Going into the series finale against the cross-town rival Angels, the Dodgers had scored 49 percent of their runs by the long ball. Last season the league average was around 40 percent, and that was the highest it has been since 1995. With that increase, we saw an increase in strikeouts as well. More and more players are taking the approach of either hitting the ball over the fence or striking out.
Should this approach be worrisome some for Dodger fans? Well, the answer is yes, but the Dodgers aren’t taking that approach in the slightest. For the time being, they just happen to be hitting the ball over the fence. They aren’t necessarily attempting to go yard every at-bat. They just put themselves in hitters’ counts and attack when they are ahead in the count.

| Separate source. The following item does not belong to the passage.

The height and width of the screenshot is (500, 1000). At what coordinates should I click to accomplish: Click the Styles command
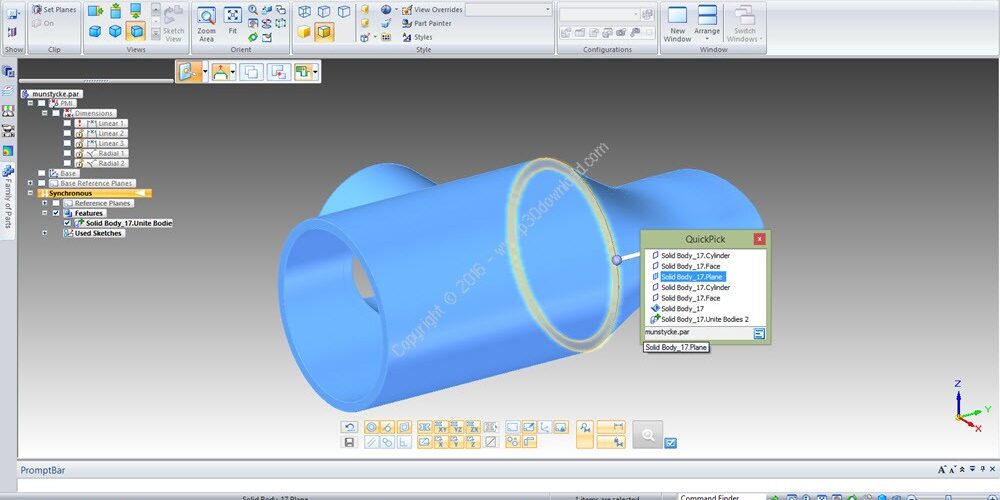[x=417, y=37]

They aren’t up there hacking wildly trying to bomb anything they see like many teams who rely on the home run. In fact, the Dodgers lead the MLB in walks which proves my point. They are getting deep into counts and being picky with the pitches that they swing at.
In baseball there are two counts in which many hitters will tell you, I am swinging as hard as I possibly can. Those counts are 2-0 and 3-1. The Dodgers lead the Majors in home runs with a 2-0 count and are top 10 during a 3-1 count.

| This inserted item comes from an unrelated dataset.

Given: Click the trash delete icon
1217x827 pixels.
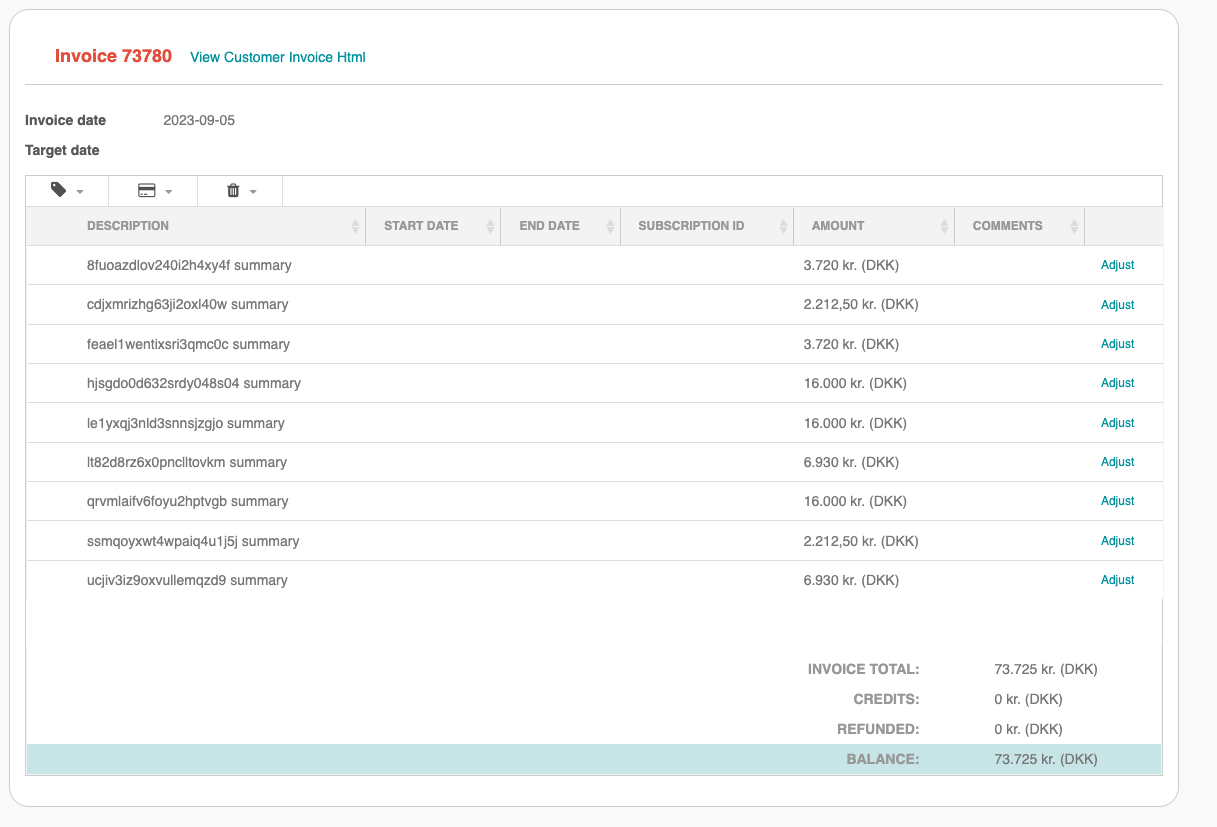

This proves that they are just executing when they get a pitch to hit. But there is something to consider when seeing an offense rely so heavily on the home run, much like the Dodgers are doing this season. We have seen this series what happens if they aren’t putting the ball over the fence. The offense looks anemic when they are not parking baseballs in the seats.
The problem is we become so used to scoring runs thanks to home runs that we forget about the little things that need to be done to win close ball games. More importantly to win games in October. Home runs may play now, but when it comes to the playoffs, they tend to be close games decided by teams who manufacture runs rather that out powering the opposing team.
Aside from the balls just not traveling as much because of cooler weather and more moisture in the air, the playoffs mean you will definitely be seeing the best of the best pitching. So manufacturing runs by playing small ball is more important in the future months than it is at the moment.
One thing we have not seen much of is Dave Roberts playing the small ball that will be needed to win games in the postseason. So it is fine for the time being, but they will eventually need to start bunting, stealing bases and moving runners over by any means necessary.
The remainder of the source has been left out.